Interview Walkthrough¶

How to Present This (15-20 minutes)¶

Opening (2 min): Frame the problem — "E-commerce marketplace, seller-induced order cancellations hurt buyer trust, existing rule-based system had degraded to ~72% accuracy."

Requirements gathering (3 min): - What are the input signals available? - What is the latency budget? - What is more costly: false positive (penalizing innocent seller) or false negative (missing a violation)? - Multi-market and multi-language requirements?

Architecture (5 min): Walk through the pipeline. Emphasize the multi-modal fusion approach — why text alone isn't enough, why numerical features complement language understanding.
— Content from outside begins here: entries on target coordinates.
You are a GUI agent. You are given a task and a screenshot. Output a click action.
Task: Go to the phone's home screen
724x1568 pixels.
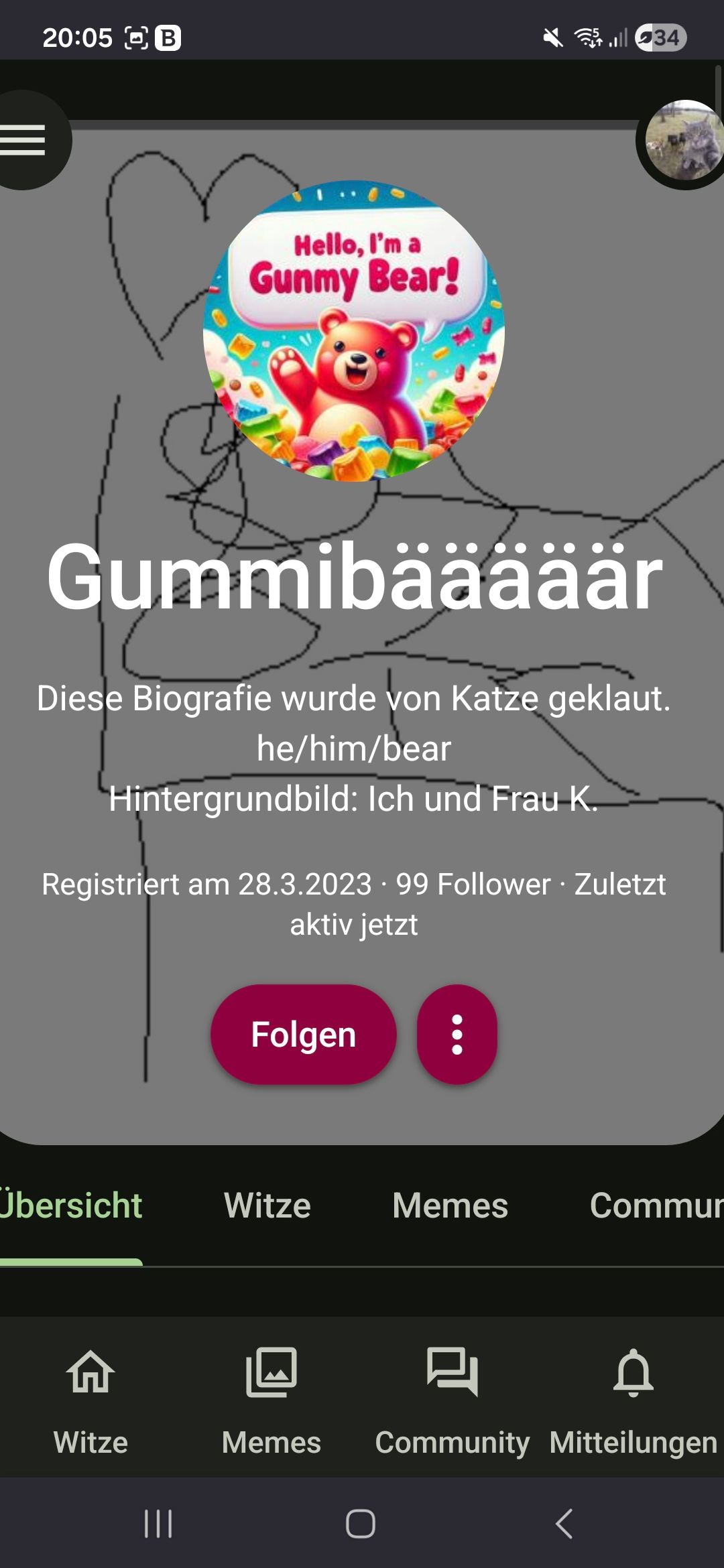point(361,1524)
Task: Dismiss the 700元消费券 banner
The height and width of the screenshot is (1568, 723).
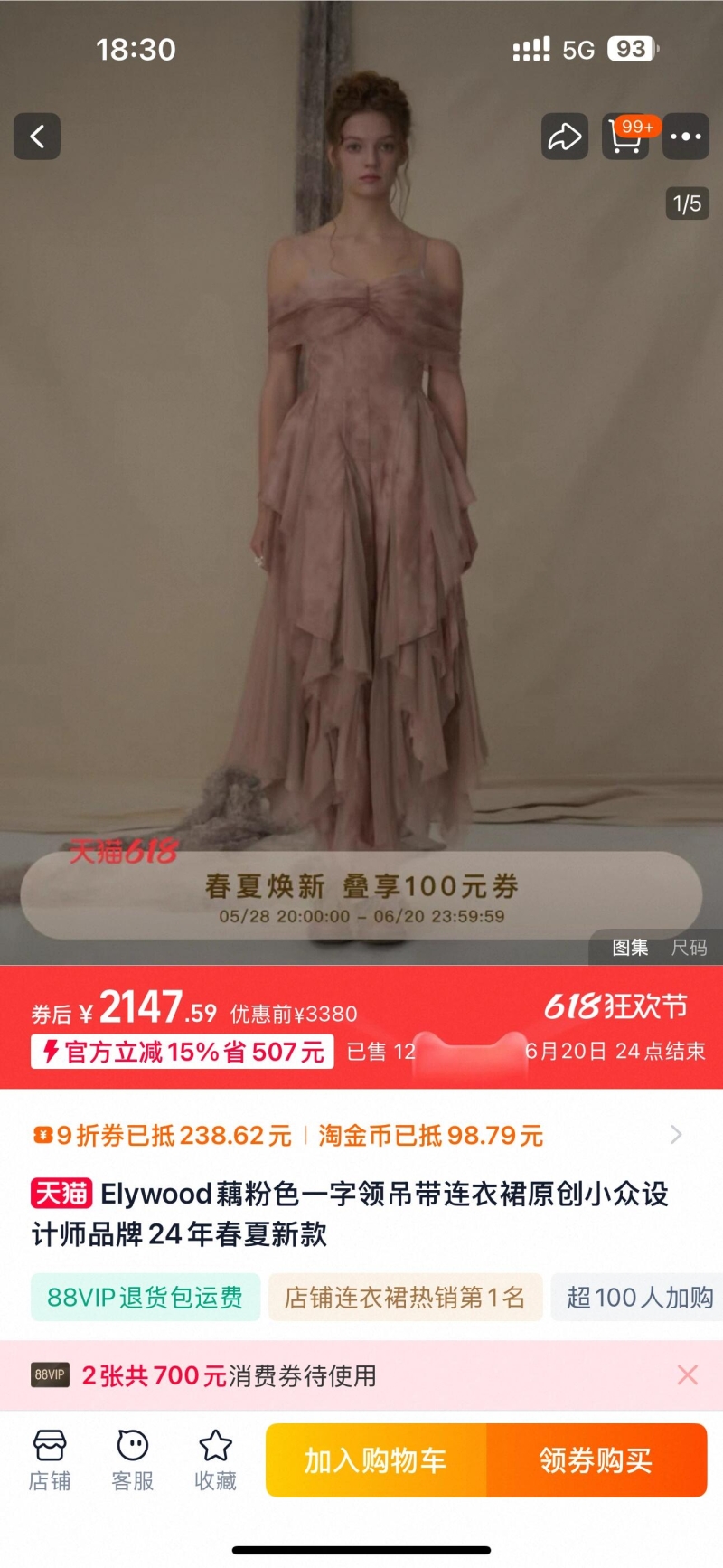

Key decisions (5 min): Pick 2-3 of the decisions above based on the interviewer's interest. The fine-tuning ROI comparison and self-reflection analysis are usually the most interesting.

Production concerns (3 min): Latency optimization, autoscaling, monitoring, rollout strategy.

Common Follow-Up Questions¶

Q: Why not just use an LLM for everything? A: We did start there for POC. Three problems: (1) Cost at scale ($3K+/day), (2) Latency (8-15s vs 75ms SLA), (3) LLMs struggle with numerical features — 68 engineered features from fulfillment timelines, seller activity patterns, and call metadata are better processed by an MLP. The LLM was invaluable for label generation and POC validation.

Q: How do you handle class imbalance? A: ~25% of cancellations are seller-induced. We used enriched sampling during labeling (40% positive-class enriched), label smoothing (0.1) during training, and threshold tuning during rollout to balance precision/recall per market.

Q: How would you add a new market? A: The model uses a market embedding layer, so adding a market requires: (1) Collect ~5K labeled samples, (2) Run continued pre-training on that market's chat data, (3) Fine-tune the model with the new market ID, (4) Calibrate thresholds via backfill.

Q: How do you ensure the model stays accurate over time? A: Monitor prediction distributions in dashboards. Retrain triggers: (1) observed data/feature drift, (2) new input signals added, (3) accumulation of ~1K confirmed wrong predictions from operations feedback. The daily pipeline logs all predictions for retrospective analysis.